Rodd Laing, director of environment with the NG, said it’s important to ensure data gaps are filled, so that decisions are made on the best available knowledge.
“If there’s an absence of data it doesn’t mean that there’s not going to be impacts, but the data needs to be collected or filled in order to assess what the issues are,” he said.
"If there’s an absence of data it doesn’t mean that there’s not going to be impacts."
Laing said there are “massive data gaps” in the Labrador Sea.
“And a lot of the data that does exist in this environment has been industry-driven. So, it’s piecemealed and related to different project areas or developments that have happened. And that doesn’t lead to an ecosystem-based approach when it comes to collecting data and ensuring that impacts are identified.”
It’s something DFO research scientist David Cote is hard at work on.

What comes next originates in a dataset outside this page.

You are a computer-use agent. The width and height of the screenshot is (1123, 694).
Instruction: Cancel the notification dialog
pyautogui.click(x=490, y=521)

“It’s really hard to try to mitigate or predict what’s going to happen when you don’t know exactly what’s there. So, a big part of what we’re doing is to be able to get some information so that we can potentially manage risks if there is encroaching development from a variety of industries, including oil and gas.”
Concerns about ‘persistent’ spills
Even with a strategic environmental assessment for the area, some wonder whether the process is adequate.
Kuehnemund said WWF-Canada was recently a part of a regional environmental assessment for the province’s offshore, and she felt there was a lack of any real assessment of impacts, with no areas set off limits for development — including protected areas or data deficient areas — and no true accounting of the climate impacts of drilling.
While she said the federal government has shown leadership in ocean protection — seeing a national increase from just under one per cent of the country’s oceans protected in 2015 to 13.8 per cent today — she said that’s not so much the case in Newfoundland and Labrador.
“I think there is still the prioritization of economic interests, and that may be getting in the way of the province aligning with national goals and objectives related to ocean protection.”
"Conditions are such that you can’t really clean it up."
Kuehnemund said people should question whether there should be any exploration and development for oil and gas in the Labrador Sea at all.
“This is a very harsh operating environment, and very dangerous in terms of the ability to protect an area from oil spills.”
It’s a concern echoed by Memorial University physical oceanography professor Brad de Young.
“If there is more active oil exploration, or if there were a major spill event of some kind, (it) would be more challenging to deal with in the Labrador Sea depending on when it happens — because, of course, for six months of the year there’s nothing you can do about it in the Labrador Sea.
“Conditions are such that you can’t really clean it up, and so these spills could be quite persistent, and release contaminants deep into the open ocean, and then that’s it. There’s nothing we could do except sort of watch it happen.”